- [Directions for this task]: The line holding "Cart (1292, 95)" and all lines that follow it to the end of the data: return these exactly, and nothing more.
Start of Block
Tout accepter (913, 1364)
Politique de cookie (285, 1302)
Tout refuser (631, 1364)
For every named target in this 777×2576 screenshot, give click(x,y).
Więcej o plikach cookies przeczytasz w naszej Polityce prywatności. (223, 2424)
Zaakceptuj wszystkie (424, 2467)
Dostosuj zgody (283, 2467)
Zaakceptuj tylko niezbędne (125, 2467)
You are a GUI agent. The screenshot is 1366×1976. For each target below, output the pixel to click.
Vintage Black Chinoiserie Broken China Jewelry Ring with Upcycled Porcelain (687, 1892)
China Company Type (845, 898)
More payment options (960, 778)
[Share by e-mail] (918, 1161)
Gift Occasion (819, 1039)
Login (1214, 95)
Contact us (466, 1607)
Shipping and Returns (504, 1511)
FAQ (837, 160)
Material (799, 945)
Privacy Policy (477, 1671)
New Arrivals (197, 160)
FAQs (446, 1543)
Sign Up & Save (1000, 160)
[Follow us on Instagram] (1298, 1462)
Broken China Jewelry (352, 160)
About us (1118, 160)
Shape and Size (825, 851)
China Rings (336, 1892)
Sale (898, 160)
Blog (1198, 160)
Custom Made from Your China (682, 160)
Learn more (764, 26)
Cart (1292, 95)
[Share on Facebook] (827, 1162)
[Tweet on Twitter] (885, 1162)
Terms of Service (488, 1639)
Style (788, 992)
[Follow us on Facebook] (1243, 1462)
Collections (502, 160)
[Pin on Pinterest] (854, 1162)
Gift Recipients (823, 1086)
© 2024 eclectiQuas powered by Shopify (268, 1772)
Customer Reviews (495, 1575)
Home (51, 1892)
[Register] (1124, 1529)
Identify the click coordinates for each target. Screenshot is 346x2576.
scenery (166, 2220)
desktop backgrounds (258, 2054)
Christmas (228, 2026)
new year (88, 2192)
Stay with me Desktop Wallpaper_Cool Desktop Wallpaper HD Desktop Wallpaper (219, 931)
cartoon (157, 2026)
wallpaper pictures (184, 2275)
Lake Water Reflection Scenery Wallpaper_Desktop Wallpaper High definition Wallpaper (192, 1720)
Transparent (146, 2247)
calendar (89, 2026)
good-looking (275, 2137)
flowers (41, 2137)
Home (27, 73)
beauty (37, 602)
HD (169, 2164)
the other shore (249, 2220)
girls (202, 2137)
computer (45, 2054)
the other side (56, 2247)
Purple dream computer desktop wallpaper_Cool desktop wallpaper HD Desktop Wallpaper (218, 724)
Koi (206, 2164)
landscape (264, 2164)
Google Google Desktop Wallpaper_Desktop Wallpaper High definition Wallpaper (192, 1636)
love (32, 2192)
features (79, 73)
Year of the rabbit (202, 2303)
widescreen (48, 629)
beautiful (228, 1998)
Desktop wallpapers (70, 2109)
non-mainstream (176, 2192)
End of Block
- [Exercise response]:
Cart (1292, 95)
[Share on Facebook] (827, 1162)
[Tweet on Twitter] (885, 1162)
Terms of Service (488, 1639)
Style (788, 992)
[Follow us on Facebook] (1243, 1462)
Collections (502, 160)
[Pin on Pinterest] (854, 1162)
Gift Recipients (823, 1086)
© 2024 eclectiQuas powered by Shopify (268, 1772)
Customer Reviews (495, 1575)
Home (51, 1892)
[Register] (1124, 1529)
Identify the click coordinates for each target. Screenshot is 346x2576.
scenery (166, 2220)
desktop backgrounds (258, 2054)
Christmas (228, 2026)
new year (88, 2192)
Stay with me Desktop Wallpaper_Cool Desktop Wallpaper HD Desktop Wallpaper (219, 931)
cartoon (157, 2026)
wallpaper pictures (184, 2275)
Lake Water Reflection Scenery Wallpaper_Desktop Wallpaper High definition Wallpaper (192, 1720)
Transparent (146, 2247)
calendar (89, 2026)
good-looking (275, 2137)
flowers (41, 2137)
Home (27, 73)
beauty (37, 602)
HD (169, 2164)
the other shore (249, 2220)
girls (202, 2137)
computer (45, 2054)
the other side (56, 2247)
Purple dream computer desktop wallpaper_Cool desktop wallpaper HD Desktop Wallpaper (218, 724)
Koi (206, 2164)
landscape (264, 2164)
Google Google Desktop Wallpaper_Desktop Wallpaper High definition Wallpaper (192, 1636)
love (32, 2192)
features (79, 73)
Year of the rabbit (202, 2303)
widescreen (48, 629)
beautiful (228, 1998)
Desktop wallpapers (70, 2109)
non-mainstream (176, 2192)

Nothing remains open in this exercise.